Adventures on the Clash-Pogues Continuum

There I was in the middle of the crowd at the Flogging Molly show Tuesday night. Everyone was having a great time, including the band, and you could feel the floor vibrate as people jumped to the pounding beat and wailing pipes of Celto-Punk mayhem. And yes, I was in the moment–packed in amongst the excited young alterna-girls, sweaty skinheads, shirtless tattooed guys, and old punks–but I was thinking too. I had a notion, something I had been thinking about over the past year or so. That night, it crystalized. I finally knew what had been knocking around in my head for these many months.

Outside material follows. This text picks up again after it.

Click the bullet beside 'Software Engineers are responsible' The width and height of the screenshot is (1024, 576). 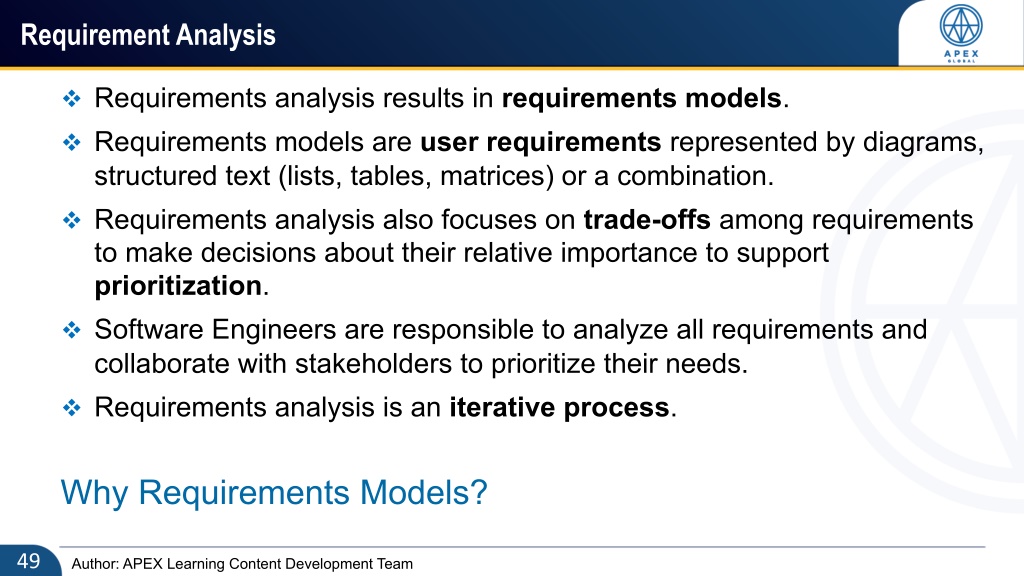point(71,330)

The Clash-Pogues Continuum.

You’ve got two of the most influential bands of modern music, you see. On the one hand there’s the Clash, “the only band that matters”, one of the defining bands of the punk explosion. Then you’ve got the Pogues, who took that punk energy and slammed it together with Irish music to make something that was both and yet neither. Since then we’ve seen countless bands influenced by the Clash. It took the Pogues longer to have an impact but within the last 10 years Celto-Punk has turned into a genre in its own right and bands like the Dropkick Murphys and Flogging Molly have become hugely popular (in punk terms anyway).

I began thinking then that you could place bands on a Clash-Pogues Continuum. The closer a band was to the Clash, the more dominant the punk sound (Rancid are the most extreme example, being as close as you can get to the Clash without actually being the Clash). The closer the band was to the Pogues, the more dominant the Irish elements. I’m not sure if there’s a band that sits squarely in the middle. At the moment I’d map the continuum this way.

The Clash
Rancid
Street Dogs
Dropkick Murphys
The Skels
Flogging Molly
The Pogues

You can also, of course, create other continuums. You might make a Clash-Specials Continuum, for example, for ska punk, with Operation Ivy featuring promimently. And the Ramones, with their lengthy career, probably get one of their own. You get the idea.

The Flogging Molly show was great, btw. Really good fun.